J. POWELL Sonate Psychologique. Variations and Double-Fugue on a Theme of F. C. Hahr
J. POWELL: Sonate Psychologique. Variations and Double-Fugue on a Theme of F. C. Hahr. Roy Hamlin Johnson, piano. CRI SD-505, produced by Carter Harman.
John Powell belongs to the generation of American composers that also produced Charles Tomlinson Griffes and Wallingford Riegger. Like Riegger, Powell was born in the South, but, unlike Riegger, he remained there (in Virginia) for most of his life, until his death in 1963 at the age of 81. There he developed a reputation as one of Virginia’s leading musical figures, known as a composer of works infused with the flavor of Anglo-American (and, to a lesser extent, Afro-American) folk music.
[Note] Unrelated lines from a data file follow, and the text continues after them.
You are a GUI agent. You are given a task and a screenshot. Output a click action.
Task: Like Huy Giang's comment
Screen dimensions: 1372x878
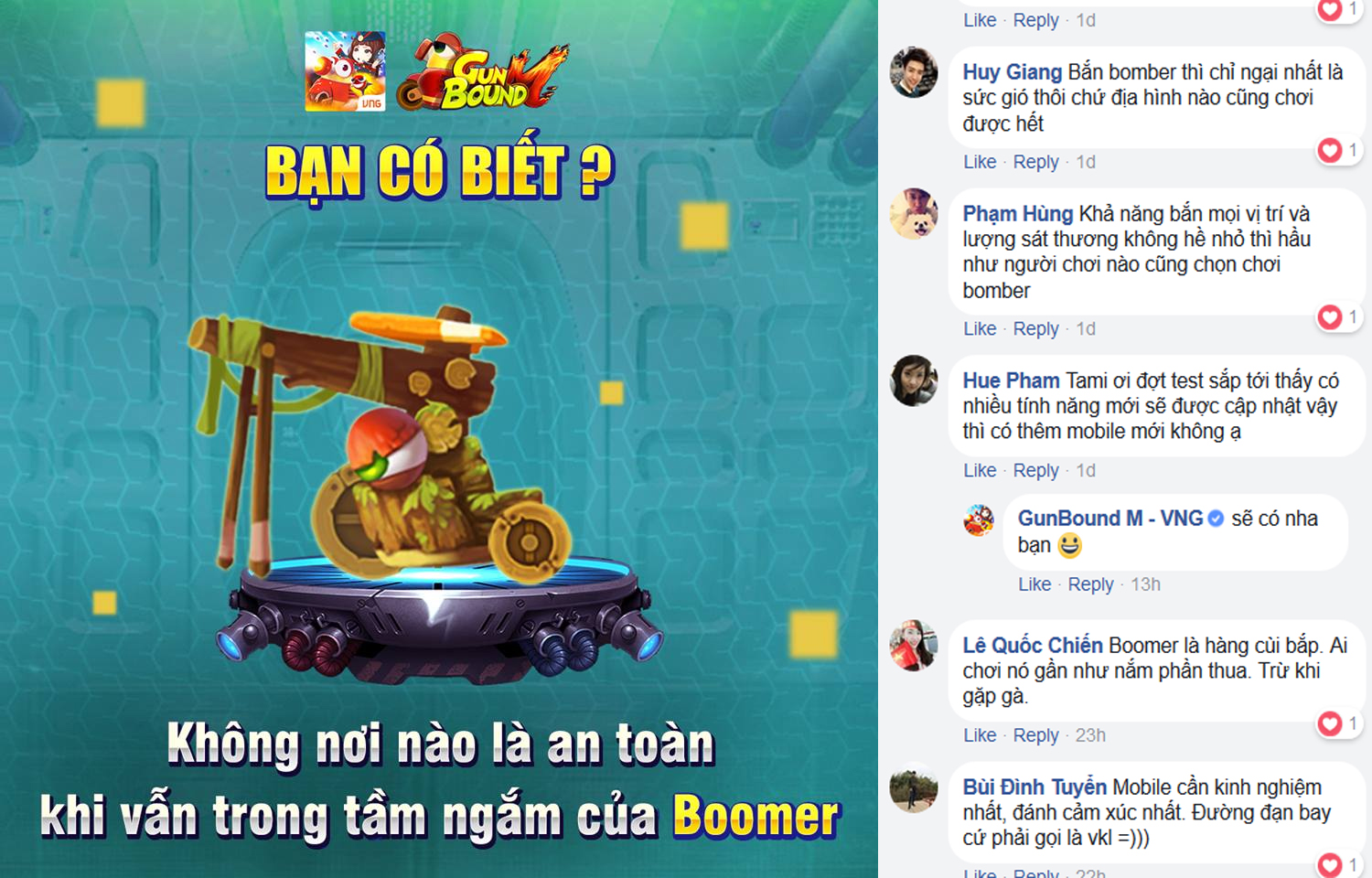point(980,162)
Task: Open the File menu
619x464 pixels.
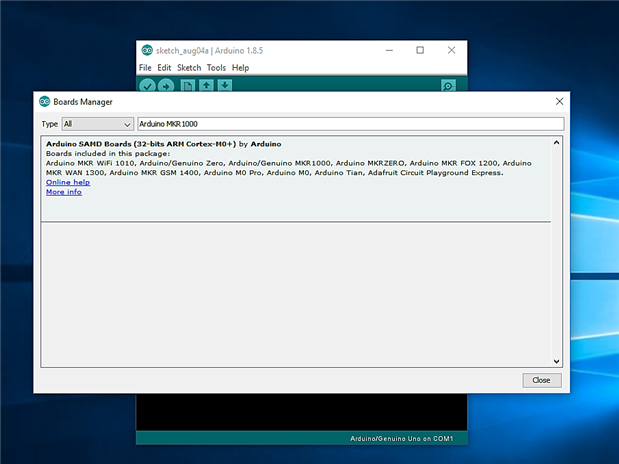Action: pyautogui.click(x=145, y=68)
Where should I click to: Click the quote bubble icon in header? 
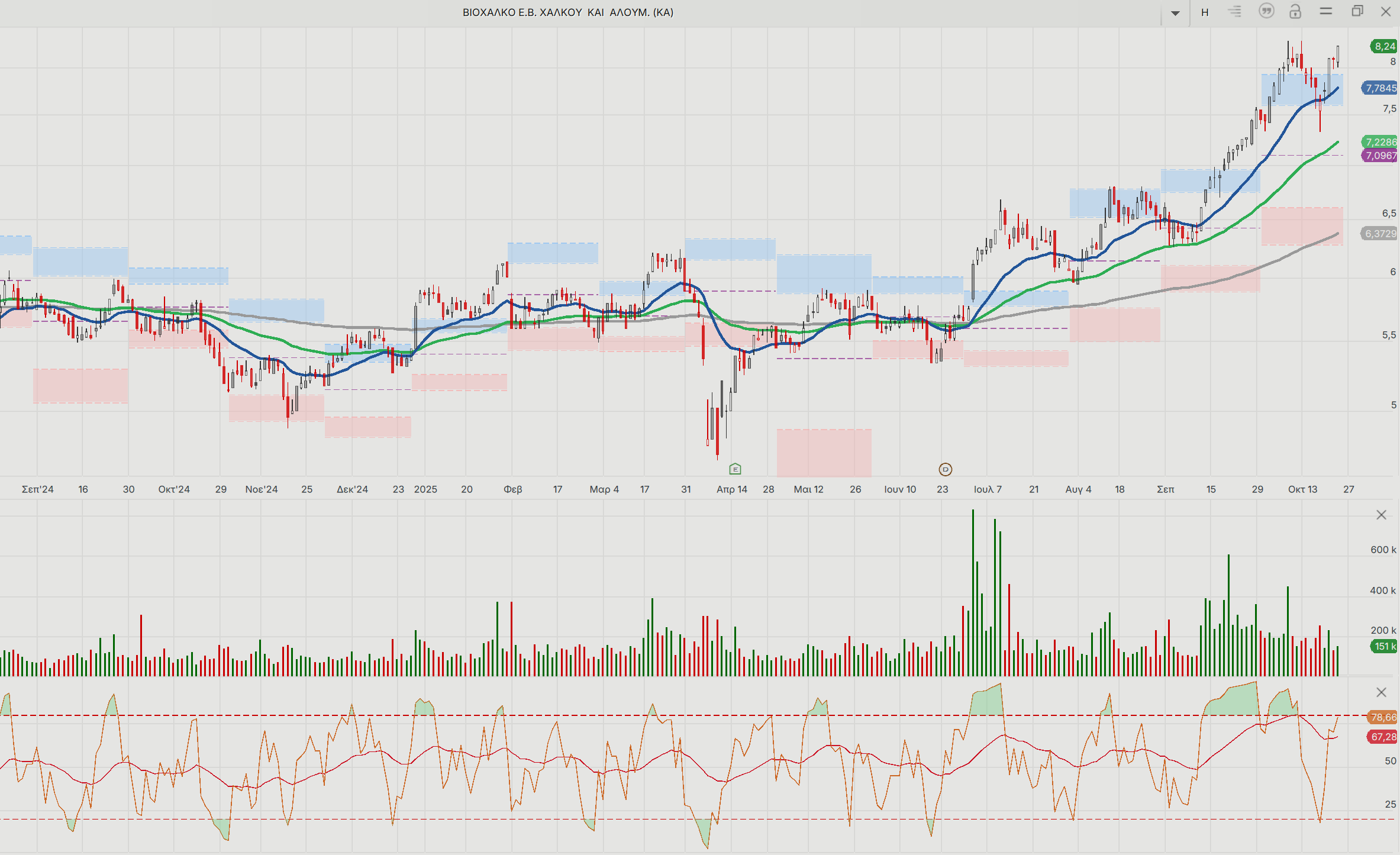1266,11
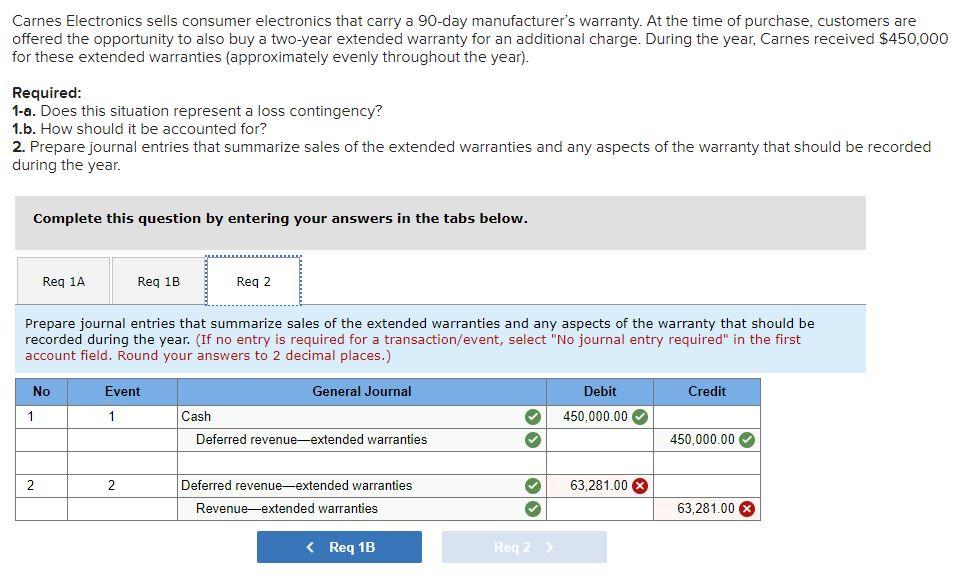Screen dimensions: 972x588
Task: Click the green checkmark beside the Cash account
Action: [x=532, y=416]
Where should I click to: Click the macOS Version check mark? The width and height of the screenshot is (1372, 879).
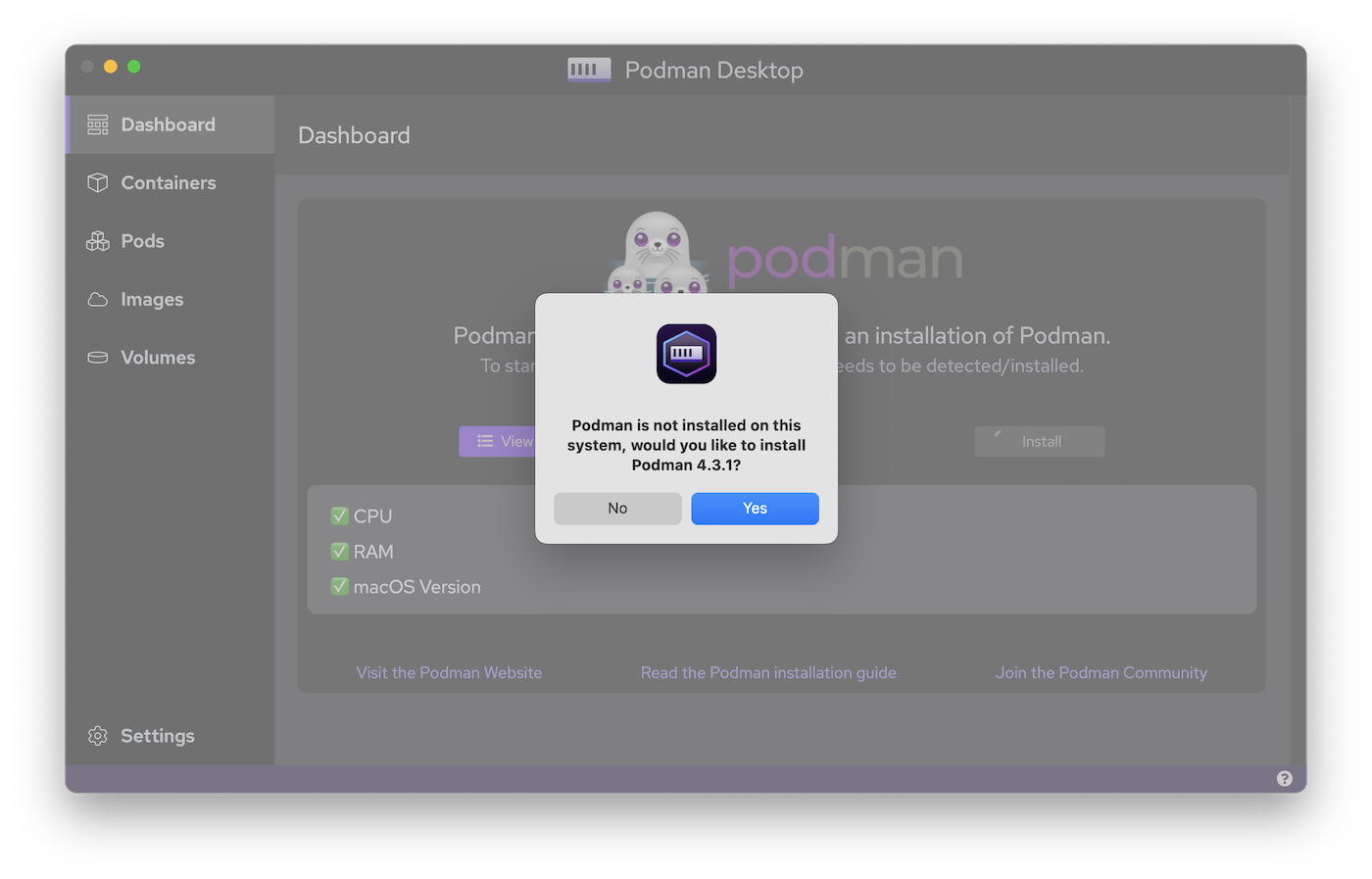point(340,587)
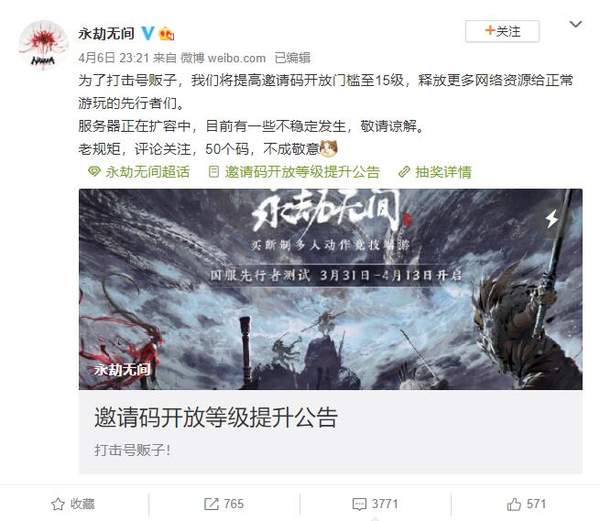The height and width of the screenshot is (521, 600).
Task: Open the article card title 邀请码开放等级提升公告
Action: coord(216,417)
Like Griffes and Riegger, Powell spent the early years of the century in Europe. In Vienna he studied piano with Leschetizky and composition with Navratil, garnering some praise as a pianist. During these pre-World War I years Powell wrote a number of large-scale piano works, thoroughly European in stylistic orientation and accompanied by ponderous philosophical commentaries. (Powell seemed to have some strange interests: He founded a Fresh Air Society, dedicated to a doctrine of “Oneness,” supposedly epitomized by the Teutonic character, and a Society for the Preservation of Racial Integrity; he also achieved some note as an amateur astronomer for his discovery of a comet.) In recent years, pianist-musicologist Roy Hamlin Johnson has devoted much energy toward bringing this music to light. The culminating work of Powell’s early period is his enormous Sonata Teutonica, completed in 1913 and introduced in London by Benno Moiseivitch. Johnson abridged the work to a modest 42 minutes, recording it for CRI (SD-368) in 1977. Now Johnson offers two more of Powell’s ambitious piano compositions, the Sonate Psychologique of 1905 and the Variations and Double-Fugue on a Theme of F. C. Hahr of 1907.
These two works, displaying the same qualities found in the Sonata Teutonica, are consistently serious in tone, dense in texture, and expansive in scope, inhabiting a style formed from the languages of Liszt and early Brahms. Traces of Rachmaninoff may also be heard in the Sonate Psychologique, a work prefaced by the motto, “The Wages of Sin is Death.” What first strikes the listener is how thoroughly irrelevant and unrelated are Powell’s portentous philosophical appendages to the content of the music, which, despite its unrelieved solemnity, is utterly prosaic. At its best, in the more lightly textured passages, moments of authentic prettiness emerge, revealing faint traces of American melodic phraseology within the Lisztian filigree. Nor can one deny Powell’s competence in exploiting the full range of romantic piano figuration. But the overall effect is of thundering banality, overly labored, and devoid of personal flair.
F. C. Hahr was a student of Liszt and Scharwenka, who came to the U.S. to fight in the Confederate army. One of Powell’s piano teachers, Hahr was memorialized in a set of variations with double fugue hewn with the dogged diligence reflected in the composer’s other works of the period. Similarly Germanic in style, the work was also performed by Moiseivitch in Europe, where it was received favorably.
Though these works cannot be said to prompt a major reassessment of the artistic stature or importance of John Powell, their historical value lies in further illuminating the still largely unknown repertoire of American concert music—past as well as present. In that context, Powell’s contribution holds some interest and, in bringing it to our attention, Roy Hamlin Johnson serves as a useful, informative authority. Powell’s music is not easy to play, however, and, though Johnson labors valiantly to bring it to life, his performances lack dynamism and contrast, emphasizing the music’s plodding quality and its tendency toward textural monotony.